In a letter to transportation officials last year, police gave statistics of serious crimes occurring within a quarter mile radius of the path entrance over 18 months, including one murder, assaults, robberies and burglaries. Four of the incidents occurred on the Ballona bike path and police believe the suspects used the Culver gate to both enter and leave the area, the letter states.

After police suggested a temporary gate closure to assess the impact on crime, the Transportation Committee voted July 9th to recommend that the entrance be closed for a 90-day trial period. The closure is subject to City Council approval.

Rosendahl said he took the recommendation by police at “face value,” as it is their job to address public safety.

“It’s a situation where safety is our number-one concern and when police say they want to close it for 90 days, I have to support that,” Rosendahl said.

But some cyclists who attended the Transportation Committee meeting expressed their disappointment with the vote to seal off the gate.

“We really thought the committee would not approve it,” dedicated cyclist and Del Rey resident Howard Hackett said of the closure. “This is the only east-west trail on the Westside and now people will be reluctant to go over there.”

Slater told the committee prior to the vote, “It’s vital that we work toward a meaningful solution and not take the course of least resistance by closing the gate, which is an idea that officers said with great candor they can’t be certain will have a mitigating effect.”

Some cyclists who have rejected the closure proposal argue that it would not prevent people from continuing to access the path and could pose a safety issue for riders if there is an emergency.

Michelle Mowery, a bicycle coordinator with the city Department of Transportation, noted that department officials were concerned with possibly “locking bicyclists and pedestrians into the path.” The closest entrance to the west of the Culver Drive access is 375 yards away and 557 yards to the east, she said.

While cyclists have expressed frustration with having one less access point, residents such as Corbin argue that the riders don’t live in the neighborhood and don’t have to deal with the crime.

But regular path users say that other solutions should be considered, including installing security cameras, increasing police bike patrol and instituting a Neighborhood Watch program.

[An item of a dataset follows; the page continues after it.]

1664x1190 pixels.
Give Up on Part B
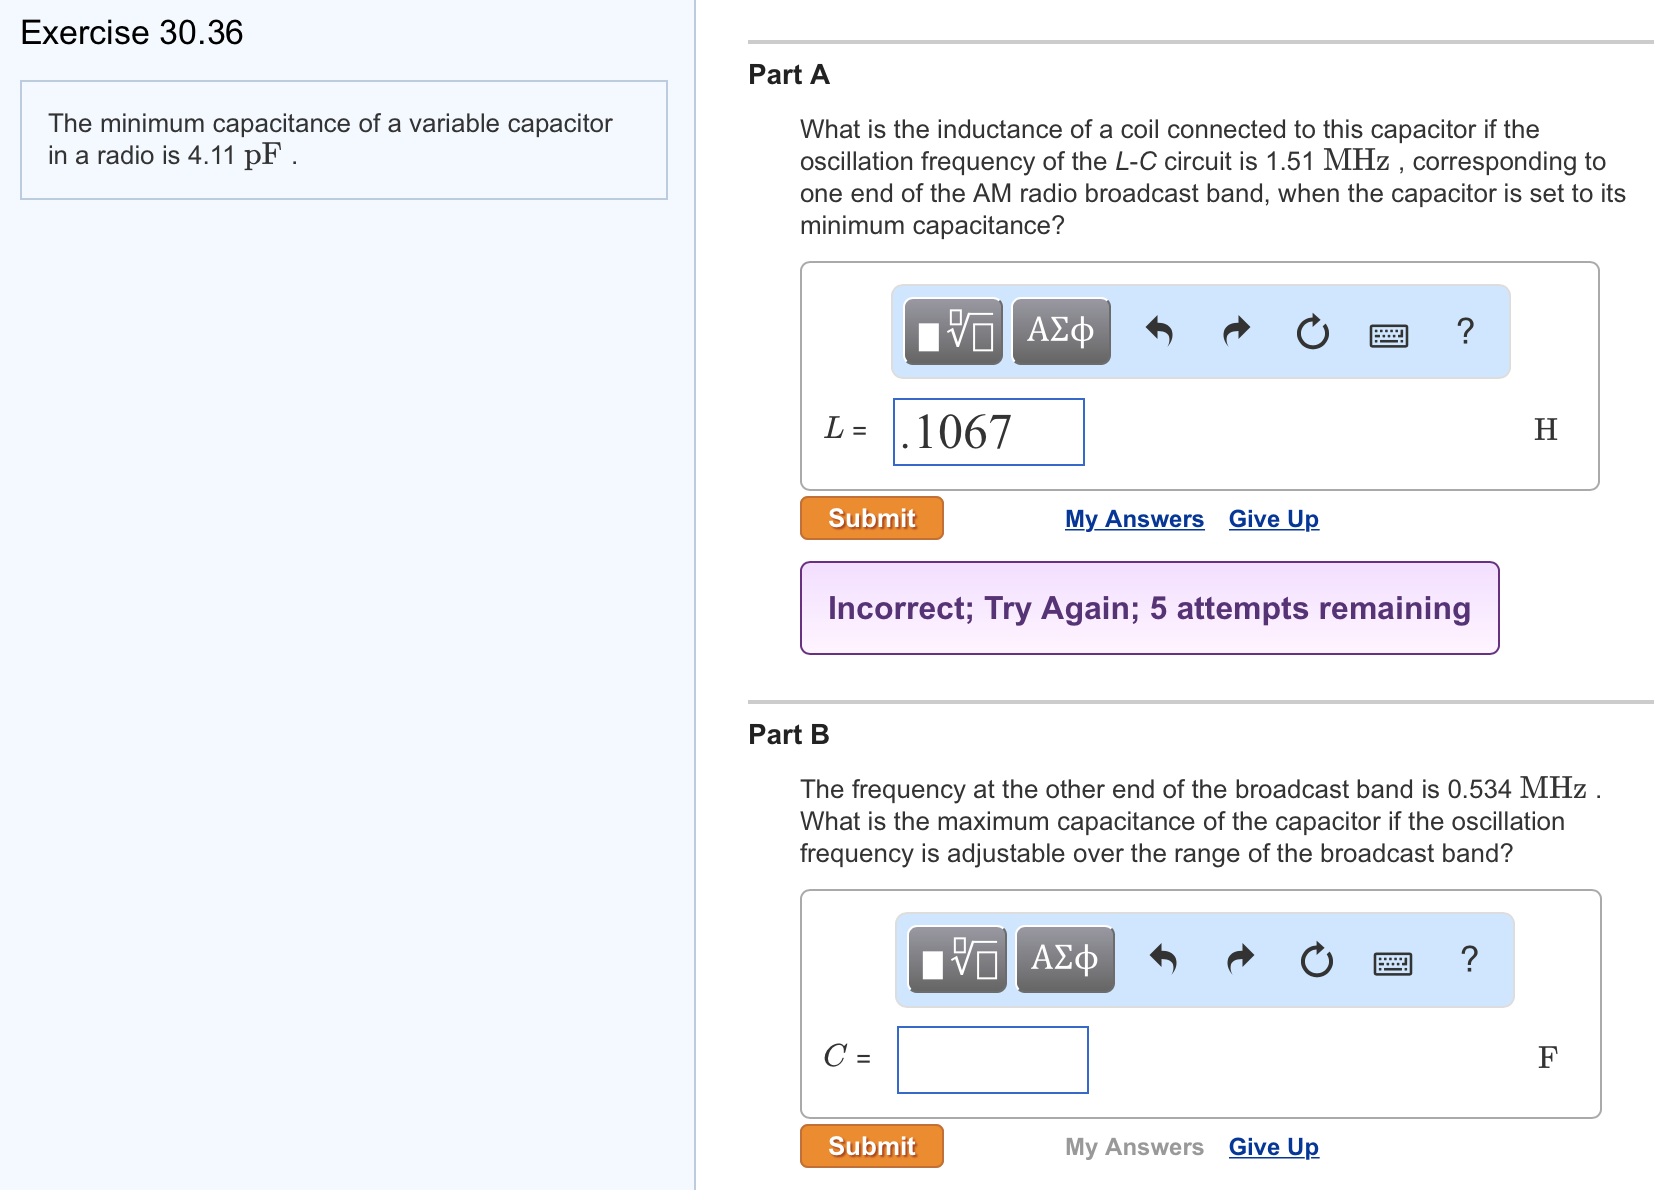click(x=1274, y=1147)
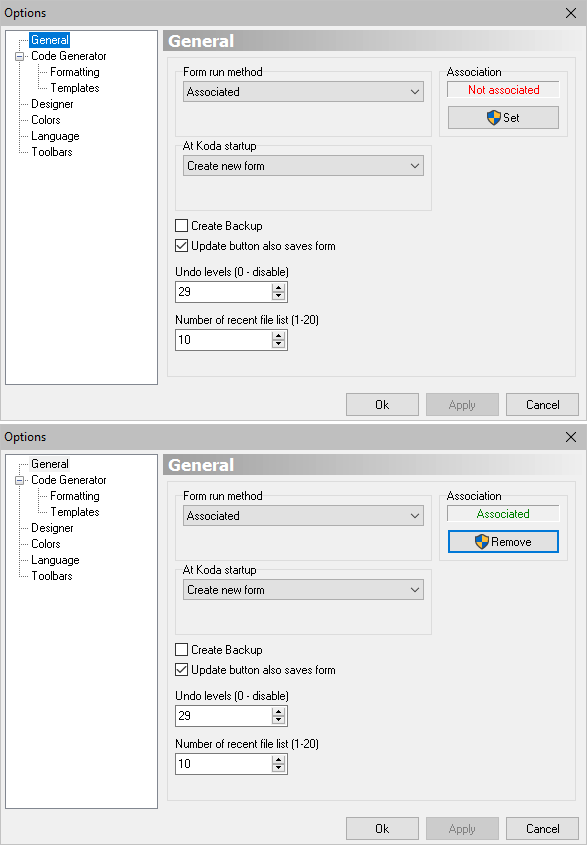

Slater also noted that the Del Rey Neighborhood Council has voted against the closure.

Mark Redick, Del Rey Neighborhood Council president, questioned how officials will determine the effect of closing the gate.

“How are they going to measure the success of this thing on a trial period?” asked Redick, who added that closing the gate would deny a community resource to many users.

Rosendahl noted that city officials plan to review findings gathered by both the City Attorney’s Office and LAPD before coming to a final decision on the issue.